セーラー服と日本刀



 冷たい水に手を浸して、長い筒状の仕掛けを取り出す。持ってきたバケツの中で引っ繰り返せば、水と共に一匹の魚がするりと滑るように筒から出てきた。おーよかったよかった。バケツの中で泳ぐ魚を眺めて、ほっと息を吐く。仕掛けにかからないこともままあるので、やっぱり獲れていると安心するわー。その調子で他に仕掛けている罠を確認すると、十仕掛けた内三つ、というまぁまぁの成果だった。
 他にも山を巡って、仕掛けた罠の回収と確認と共に、山菜やら茸やらの採取にも精を出す。

「あ、アケビ発見」

 通り様、蔦がいくつも幹に絡まり、そこに垂れ下がり赤い果肉と黒い種子を見せる木の実をもぎ取るようにして収穫する。四つ五つほど取って籠の中に放り込み、内一つは裂けた中の種を取り除きつつ果肉を頬張った。

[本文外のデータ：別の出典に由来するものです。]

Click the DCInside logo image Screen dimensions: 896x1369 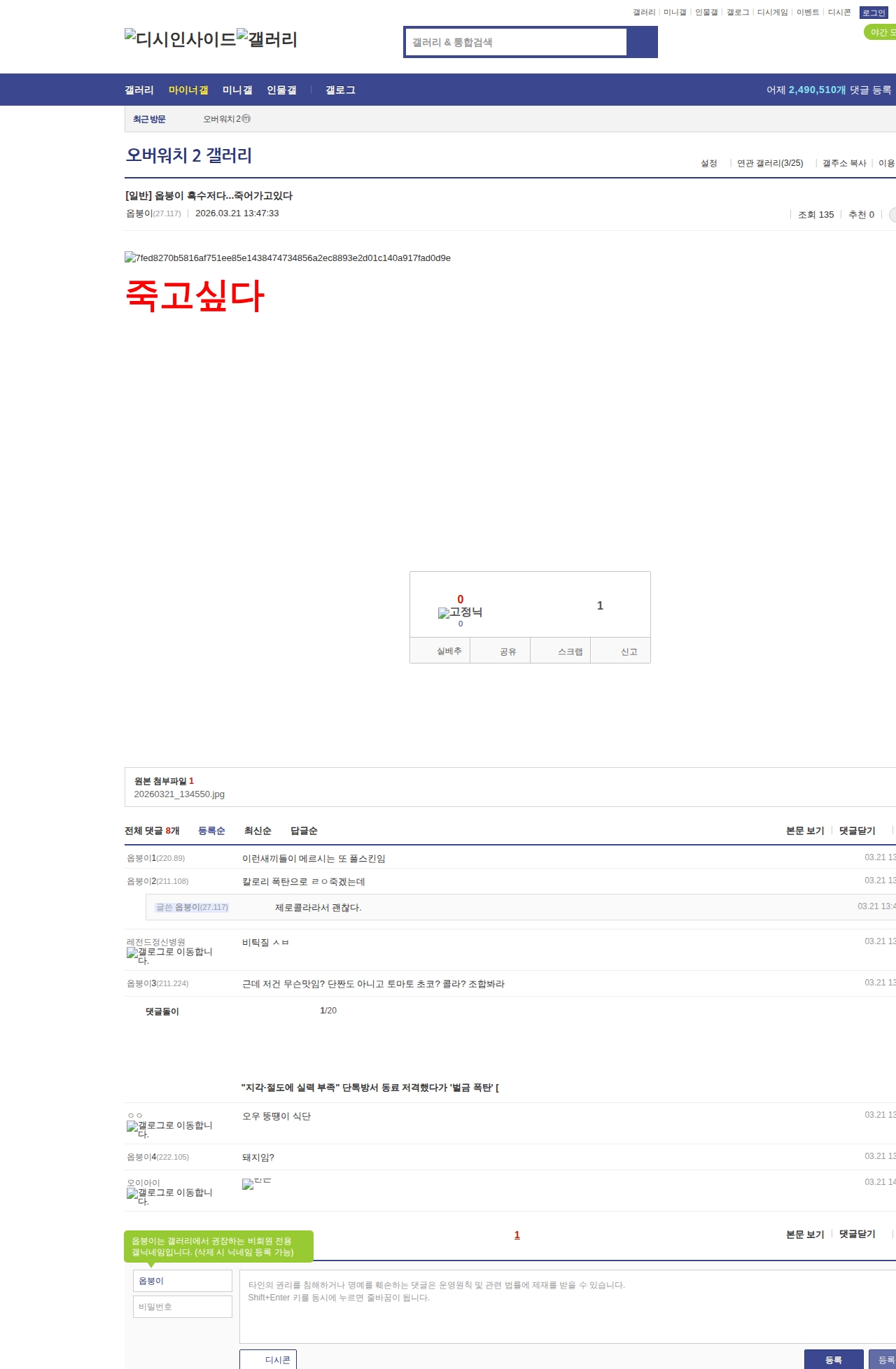(x=180, y=39)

甘酸っぱい味が口の中に広がり、久々の甘みに唇についた果汁をぺろりと舌先で舐め取って口元を綻ばせる。山歩きのちょっとした楽しみというか、いいおやつだよなアケビって。ちなみにアケビの果皮はほろ苦く、案外料理に使えたりするので、割とアケビって捨てるところのないお得な山菜だったりする。なので残った皮を籠の中に放り込みざくざくと山道を進み、やがて山林を抜けるとそこは見慣れた広大なお屋敷が広がっていた。うーん。相変わらず自分の拠点とするにはでかすぎる屋敷だこと。しょうがないんだけどね!

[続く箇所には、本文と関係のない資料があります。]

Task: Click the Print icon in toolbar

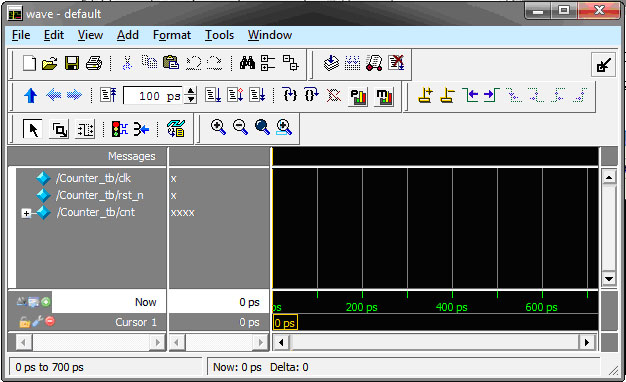Action: [94, 63]
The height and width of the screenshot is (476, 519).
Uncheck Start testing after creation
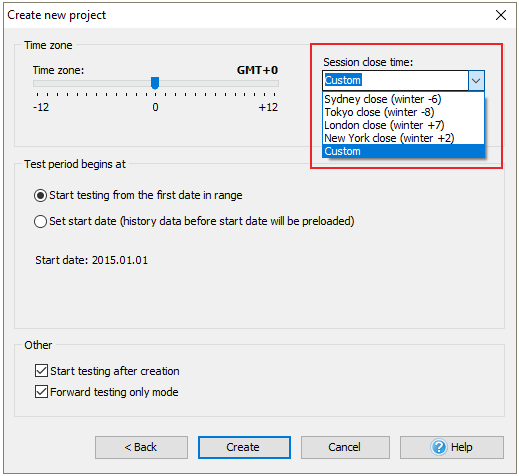(x=41, y=371)
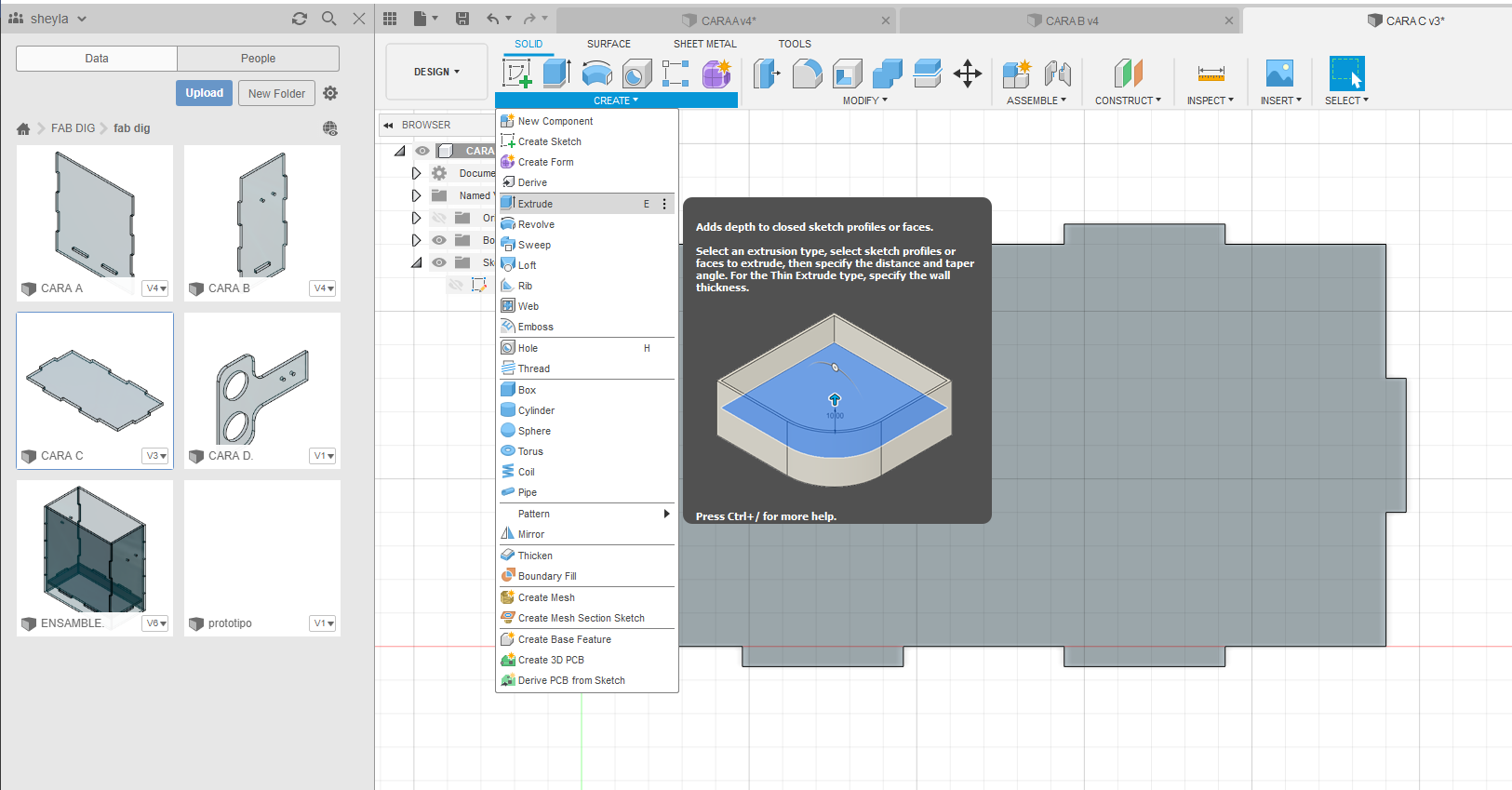1512x790 pixels.
Task: Select the Move/Copy arrows icon
Action: 968,74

 よいしょ、と背負った籠と肩から横掛けにしたバケツをがたごとを揺らしながら敷地内に入り、裏の厨の勝手口のところで一通りの荷物を降ろした。
 どっさりと下した拍子にバケツの水が多少零れたが、中に支障はないので気にしない。魚が驚いたように狭い中をぐるぐると泳いでいたが、私はぐぐっと背筋を逸らして、伸びをした。あー!やっぱ山登りは辛いわー。
 ぐるぐると肩を回して筋肉を解しながら、籠の中に放り込んだアケビを取って屋敷に上がる。ぎしぎしと床板を慣らしながら歩いていき、最初に顔を覗かせたのは医務室である。あくまで便宜上医務室と呼んでいるだけであって、正式にどういう用途の部屋であったのかは知らない。大体この部屋で怪我の手当や刀の手入れなんかを行っているので、医務室と呼んでいるだけである。あと使っていない刀なんかは大体ここに保管していたりする。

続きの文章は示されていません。